Deploy OpenRAG with self-managed services

To manage your own OpenRAG services, deploy OpenRAG with Docker or Podman.

Use this installation method if you don't want to use the Terminal User Interface (TUI), or you need to run OpenRAG in an environment where using the TUI is unfeasible.

Prerequisites

For Microsoft Windows, you must use the Windows Subsystem for Linux (WSL). See Install OpenRAG on Windows before proceeding.

Install Python version 3.12 or later.

Install uv.

Install Podman or Docker.

The OpenRAG team recommends, at minimum, 8 GB of RAM for container VMs. However, if you plan to upload large files regularly, more RAM is recommended. For more information, see Troubleshoot OpenRAG.

A Docker or Podman VM must be running before you start OpenRAG.
Install podman-compose or Docker Compose. To use Docker Compose with Podman, you must alias Docker Compose commands to Podman commands.

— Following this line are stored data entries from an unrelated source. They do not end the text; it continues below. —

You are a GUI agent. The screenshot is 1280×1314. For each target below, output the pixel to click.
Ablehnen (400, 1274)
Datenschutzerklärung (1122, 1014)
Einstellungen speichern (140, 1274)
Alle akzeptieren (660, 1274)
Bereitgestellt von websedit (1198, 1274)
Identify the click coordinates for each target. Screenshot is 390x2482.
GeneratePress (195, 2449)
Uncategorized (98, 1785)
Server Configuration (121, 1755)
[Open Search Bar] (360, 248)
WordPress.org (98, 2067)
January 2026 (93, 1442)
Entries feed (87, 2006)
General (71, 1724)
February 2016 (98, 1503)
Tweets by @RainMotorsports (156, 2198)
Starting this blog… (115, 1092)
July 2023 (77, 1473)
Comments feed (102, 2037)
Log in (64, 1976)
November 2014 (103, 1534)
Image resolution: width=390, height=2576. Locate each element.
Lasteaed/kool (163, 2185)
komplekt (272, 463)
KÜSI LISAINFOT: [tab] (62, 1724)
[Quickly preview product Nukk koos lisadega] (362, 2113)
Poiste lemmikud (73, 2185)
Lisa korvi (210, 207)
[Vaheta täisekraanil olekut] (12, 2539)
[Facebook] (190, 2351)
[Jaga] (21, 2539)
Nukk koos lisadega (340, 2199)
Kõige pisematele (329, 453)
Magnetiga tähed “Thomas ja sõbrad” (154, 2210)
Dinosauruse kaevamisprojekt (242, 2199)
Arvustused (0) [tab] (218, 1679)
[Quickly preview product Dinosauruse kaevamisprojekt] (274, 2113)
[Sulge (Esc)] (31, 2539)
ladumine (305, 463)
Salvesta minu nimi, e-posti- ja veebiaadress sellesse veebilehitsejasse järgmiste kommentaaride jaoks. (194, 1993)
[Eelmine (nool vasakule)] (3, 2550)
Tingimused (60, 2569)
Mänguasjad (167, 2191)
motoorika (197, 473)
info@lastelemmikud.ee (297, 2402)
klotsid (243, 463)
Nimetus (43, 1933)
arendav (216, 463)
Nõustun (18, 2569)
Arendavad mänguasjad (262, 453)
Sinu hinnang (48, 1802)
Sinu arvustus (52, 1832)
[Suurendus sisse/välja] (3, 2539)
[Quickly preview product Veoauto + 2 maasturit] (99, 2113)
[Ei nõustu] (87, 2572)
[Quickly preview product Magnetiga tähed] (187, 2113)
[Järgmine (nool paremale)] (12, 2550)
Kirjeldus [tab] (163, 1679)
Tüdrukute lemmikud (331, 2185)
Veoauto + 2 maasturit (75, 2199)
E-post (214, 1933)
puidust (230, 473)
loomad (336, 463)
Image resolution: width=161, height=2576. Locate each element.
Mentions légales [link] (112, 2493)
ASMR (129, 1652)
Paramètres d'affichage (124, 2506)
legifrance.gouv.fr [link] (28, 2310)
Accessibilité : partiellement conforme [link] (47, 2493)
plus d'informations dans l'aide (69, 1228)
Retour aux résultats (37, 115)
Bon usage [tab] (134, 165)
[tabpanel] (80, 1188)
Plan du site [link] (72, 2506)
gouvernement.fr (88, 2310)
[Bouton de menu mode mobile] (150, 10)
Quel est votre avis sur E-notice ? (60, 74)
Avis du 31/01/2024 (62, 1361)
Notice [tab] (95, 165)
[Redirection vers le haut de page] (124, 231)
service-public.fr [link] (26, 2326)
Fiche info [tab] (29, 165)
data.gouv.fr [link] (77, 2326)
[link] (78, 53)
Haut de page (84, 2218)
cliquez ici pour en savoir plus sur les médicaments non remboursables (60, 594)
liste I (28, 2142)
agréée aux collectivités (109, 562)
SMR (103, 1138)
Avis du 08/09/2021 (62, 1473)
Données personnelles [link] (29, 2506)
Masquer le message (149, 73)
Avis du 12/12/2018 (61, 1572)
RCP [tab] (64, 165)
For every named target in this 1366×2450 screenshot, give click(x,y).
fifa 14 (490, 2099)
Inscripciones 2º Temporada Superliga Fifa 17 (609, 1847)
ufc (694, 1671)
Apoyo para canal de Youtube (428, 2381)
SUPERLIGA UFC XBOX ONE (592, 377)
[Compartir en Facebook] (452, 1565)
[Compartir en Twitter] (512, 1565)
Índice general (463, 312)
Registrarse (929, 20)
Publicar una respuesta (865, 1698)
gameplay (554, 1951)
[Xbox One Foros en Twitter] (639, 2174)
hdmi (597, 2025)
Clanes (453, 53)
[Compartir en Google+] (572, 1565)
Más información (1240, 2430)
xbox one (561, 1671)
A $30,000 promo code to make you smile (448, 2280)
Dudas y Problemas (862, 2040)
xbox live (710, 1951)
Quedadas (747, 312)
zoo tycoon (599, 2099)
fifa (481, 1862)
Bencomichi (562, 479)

Gather the credentials and connection details for one or more supported model providers:
- OpenAI: Create an OpenAI API key.
- Anthropic: Create an Anthropic API key. Anthropic provides language models only; you must select an additional provider for embeddings.
- IBM watsonx.ai: Get your watsonx.ai API endpoint, IBM project ID, and IBM API key from your watsonx deployment.
- Ollama: Deploy an Ollama instance and models locally, in the cloud, or on a remote server. Then, get your Ollama server's base URL and the names of the models that you want to use.
OpenRAG requires at least one language model and one embedding model. If a provider offers both types of models, then you can use the same provider for both models. If a provider offers only one type, then you must configure two providers.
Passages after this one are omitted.